## TASK BRIEF
Across all the records, filter for lines with the word "will" and copy them.

## DATA TO PROCESS
-*-

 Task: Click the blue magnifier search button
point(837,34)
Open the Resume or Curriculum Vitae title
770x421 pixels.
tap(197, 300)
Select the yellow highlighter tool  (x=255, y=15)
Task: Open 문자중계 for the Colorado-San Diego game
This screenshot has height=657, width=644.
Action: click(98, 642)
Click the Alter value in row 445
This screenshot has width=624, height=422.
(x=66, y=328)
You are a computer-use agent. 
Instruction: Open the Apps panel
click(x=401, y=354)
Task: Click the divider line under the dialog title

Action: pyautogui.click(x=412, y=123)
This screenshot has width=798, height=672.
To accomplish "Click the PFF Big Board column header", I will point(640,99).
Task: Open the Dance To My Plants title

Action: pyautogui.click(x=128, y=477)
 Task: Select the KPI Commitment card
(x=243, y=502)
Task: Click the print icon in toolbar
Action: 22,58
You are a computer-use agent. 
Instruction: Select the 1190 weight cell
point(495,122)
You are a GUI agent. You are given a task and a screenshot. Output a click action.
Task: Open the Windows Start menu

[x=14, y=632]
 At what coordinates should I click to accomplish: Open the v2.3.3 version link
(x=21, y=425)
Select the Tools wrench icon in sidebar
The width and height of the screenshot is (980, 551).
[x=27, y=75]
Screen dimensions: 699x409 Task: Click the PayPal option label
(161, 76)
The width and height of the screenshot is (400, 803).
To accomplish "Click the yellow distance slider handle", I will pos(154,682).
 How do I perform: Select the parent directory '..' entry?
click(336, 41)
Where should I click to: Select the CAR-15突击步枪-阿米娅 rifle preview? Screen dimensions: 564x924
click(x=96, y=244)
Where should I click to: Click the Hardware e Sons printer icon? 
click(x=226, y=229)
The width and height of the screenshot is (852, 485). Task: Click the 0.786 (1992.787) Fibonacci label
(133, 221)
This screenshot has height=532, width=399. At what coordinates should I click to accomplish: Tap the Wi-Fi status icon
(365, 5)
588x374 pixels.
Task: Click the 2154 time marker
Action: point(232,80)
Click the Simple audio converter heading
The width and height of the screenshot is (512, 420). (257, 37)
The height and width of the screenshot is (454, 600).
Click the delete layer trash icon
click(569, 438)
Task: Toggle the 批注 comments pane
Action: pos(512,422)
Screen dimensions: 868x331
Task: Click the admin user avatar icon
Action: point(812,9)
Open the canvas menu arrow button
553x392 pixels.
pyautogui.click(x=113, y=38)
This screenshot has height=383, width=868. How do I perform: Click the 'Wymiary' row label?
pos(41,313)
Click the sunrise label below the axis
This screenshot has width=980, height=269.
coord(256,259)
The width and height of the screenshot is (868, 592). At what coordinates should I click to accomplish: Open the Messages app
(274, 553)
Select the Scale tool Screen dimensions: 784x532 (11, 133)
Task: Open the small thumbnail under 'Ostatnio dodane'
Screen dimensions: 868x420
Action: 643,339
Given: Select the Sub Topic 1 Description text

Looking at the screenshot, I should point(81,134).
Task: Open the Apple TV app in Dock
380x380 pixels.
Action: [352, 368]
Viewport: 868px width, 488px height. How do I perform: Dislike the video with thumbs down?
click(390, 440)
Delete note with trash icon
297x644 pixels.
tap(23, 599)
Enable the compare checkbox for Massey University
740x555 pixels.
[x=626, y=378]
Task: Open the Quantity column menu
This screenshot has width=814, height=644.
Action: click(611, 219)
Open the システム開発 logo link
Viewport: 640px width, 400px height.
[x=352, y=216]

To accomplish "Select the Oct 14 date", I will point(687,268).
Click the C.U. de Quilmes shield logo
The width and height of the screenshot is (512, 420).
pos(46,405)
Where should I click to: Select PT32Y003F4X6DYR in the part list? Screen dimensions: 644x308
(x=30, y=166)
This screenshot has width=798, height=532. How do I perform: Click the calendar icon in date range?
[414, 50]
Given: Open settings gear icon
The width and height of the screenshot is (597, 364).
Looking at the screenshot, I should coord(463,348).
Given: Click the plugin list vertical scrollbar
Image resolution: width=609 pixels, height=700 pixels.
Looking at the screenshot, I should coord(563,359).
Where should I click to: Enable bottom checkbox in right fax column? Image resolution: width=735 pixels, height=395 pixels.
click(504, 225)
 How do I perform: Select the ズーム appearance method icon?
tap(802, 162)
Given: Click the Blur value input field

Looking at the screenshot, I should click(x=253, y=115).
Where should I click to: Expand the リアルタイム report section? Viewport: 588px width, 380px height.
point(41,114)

-*-

## YOUR SOLUTION
To accomplish "Click the PFF Big Board column header", I will point(640,99).
To accomplish "Click the yellow distance slider handle", I will pos(154,682).
To accomplish "Select the Oct 14 date", I will point(687,268).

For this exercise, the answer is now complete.